DATA SUPPLIED:

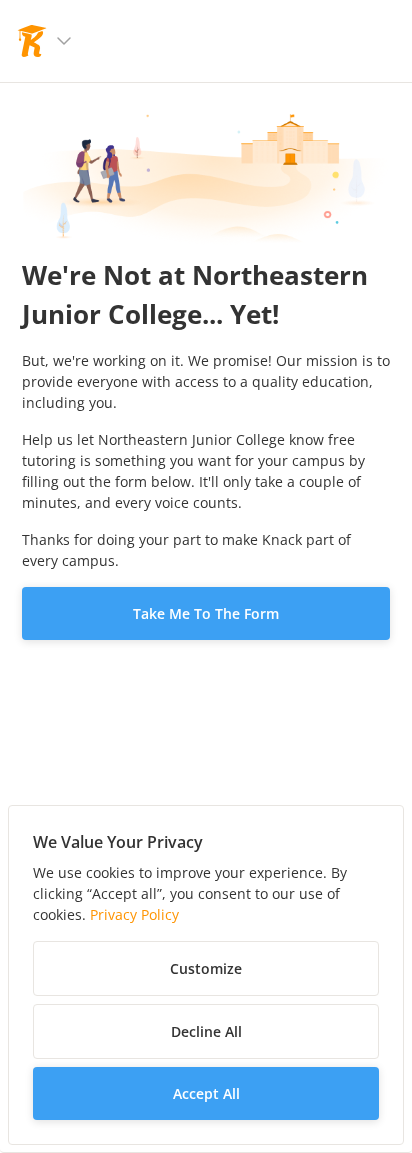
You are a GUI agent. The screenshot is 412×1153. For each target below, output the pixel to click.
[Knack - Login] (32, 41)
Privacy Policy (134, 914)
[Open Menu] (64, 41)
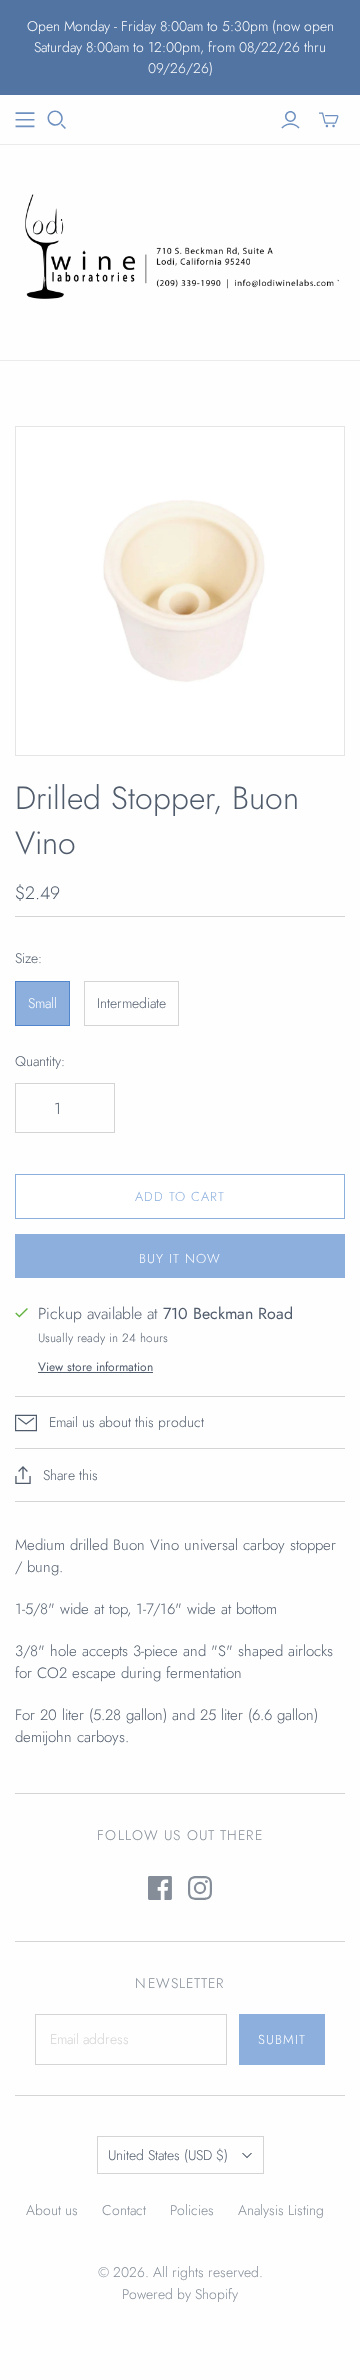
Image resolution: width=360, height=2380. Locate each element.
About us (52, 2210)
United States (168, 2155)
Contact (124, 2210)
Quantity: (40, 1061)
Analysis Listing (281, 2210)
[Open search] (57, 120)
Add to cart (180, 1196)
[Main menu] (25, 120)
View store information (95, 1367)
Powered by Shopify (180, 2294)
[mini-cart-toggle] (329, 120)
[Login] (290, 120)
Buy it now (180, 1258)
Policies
* * *
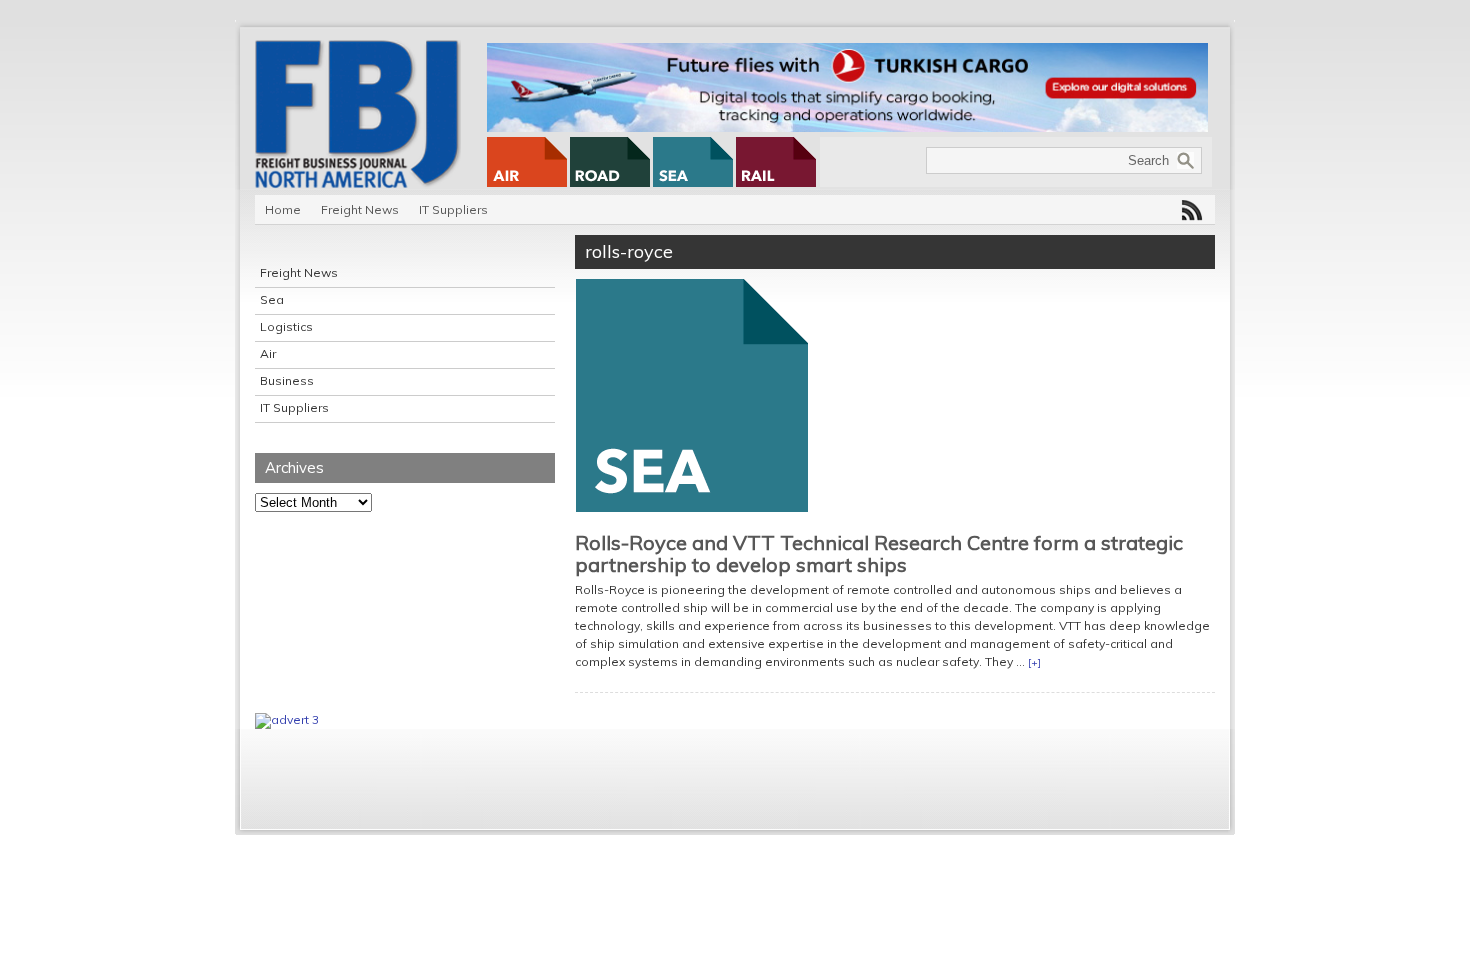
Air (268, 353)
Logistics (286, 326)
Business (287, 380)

REQUIRED ACTION:
Look for the word "each" in the listing above, and copy every line where you find it.

ANSWER TO THE EXERCISE:
You are a GUI agent. The screenshot is 412×1153. For each target below, output the pixel to click.
Image resolution: width=360, height=2380. Locate each element.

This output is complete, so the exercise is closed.